Index Fund to Invest in
Updated: May 6
This is Finance 103, Part 2: Index fund to invest in - Here you can find out what to consider when buying index funds. Finally you'll know which index fund you should invest in and why.
Buy stocks, take sleeping pills and stop looking at the shares. After many years, you will see: you'll be rich. - André Kostolany
André Kostolany has learned over the course of his career that passive investments perform better than active investments where you constantly buy and sell stocks in an attempt to beat the market. With index funds / ETFs we follow exactly this passive strategy. So we can sit back and watch our investment achieve solid growth rates. And take the above quote seriously: This means you should not constantly look at the value of your investments! Because this way you are more inclined to do something stupid out of an emotional reaction (often: greed or fear). Let us now take a look at ETFs:
Meaning of ETF Names and ETF Abbreviation
Index funds or ETFs have various abbreviations in their names to identify them, so that investors know what they are investing their money in.
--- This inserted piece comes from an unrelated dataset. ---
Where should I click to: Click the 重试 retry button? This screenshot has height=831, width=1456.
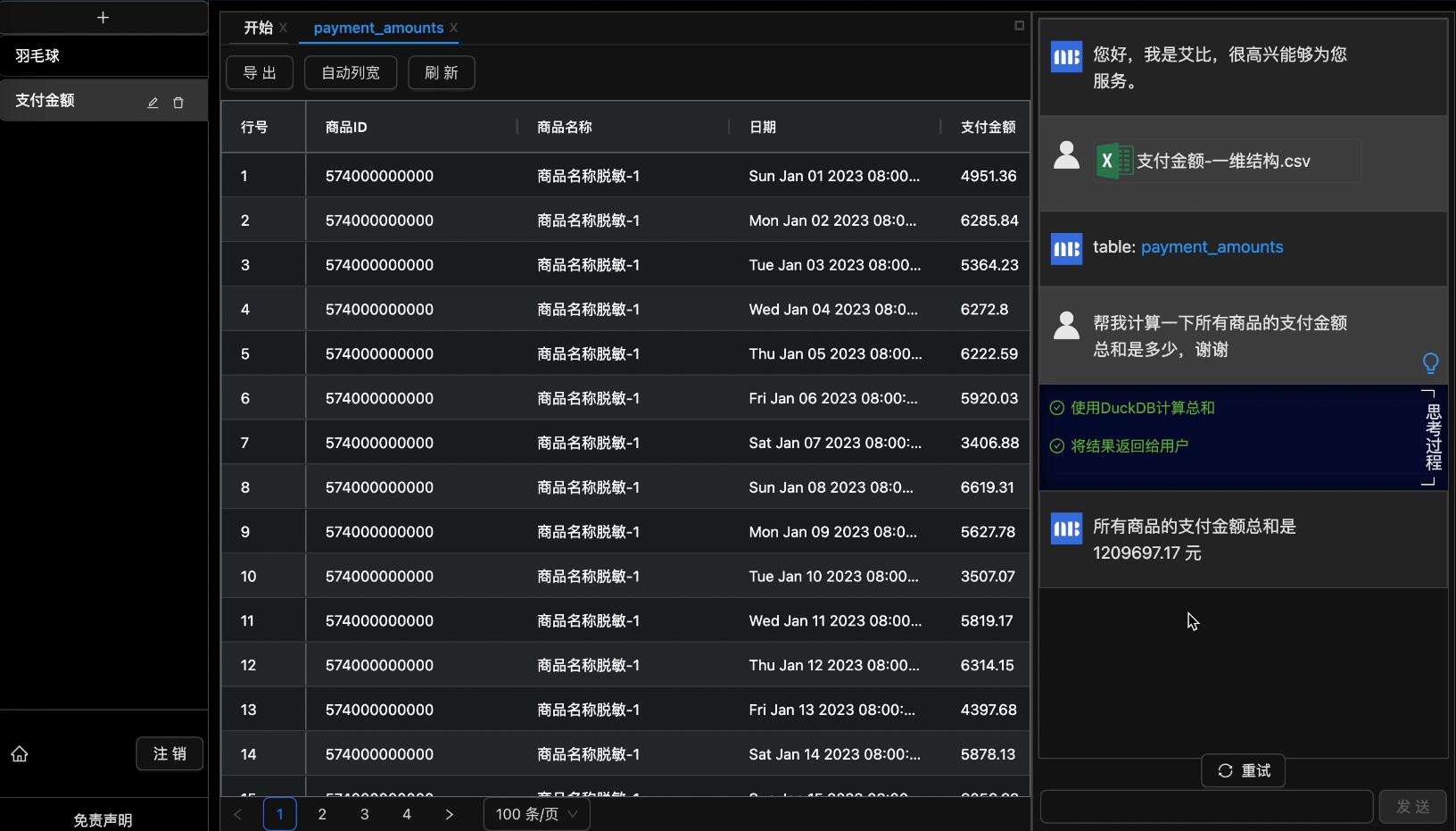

We have the name as an example:
iShares | Core MSCI World | UCITS ETF | USD | (Acc)
IShares stands for the provider of the ETF, i.e. which company has issued and manages the ETF. You will often find the same ETF from different providers. There is no significant difference between the asset manager you buy the ETF from.
Core MSCI World stands for the selected index, in this case the MSCI World, which combines 1600 global companies in 23 different countries in one portfolio.
UCITS ETFS corresponds to a regulatory notice, i.e. certain standards that the ETF meets - similar to a quality seal.
USD stands for the currency of the ETF. To avoid currency risks, it is best to buy an ETF in your own currency. Most index funds are traded in USD or EUR which are both stable currencies.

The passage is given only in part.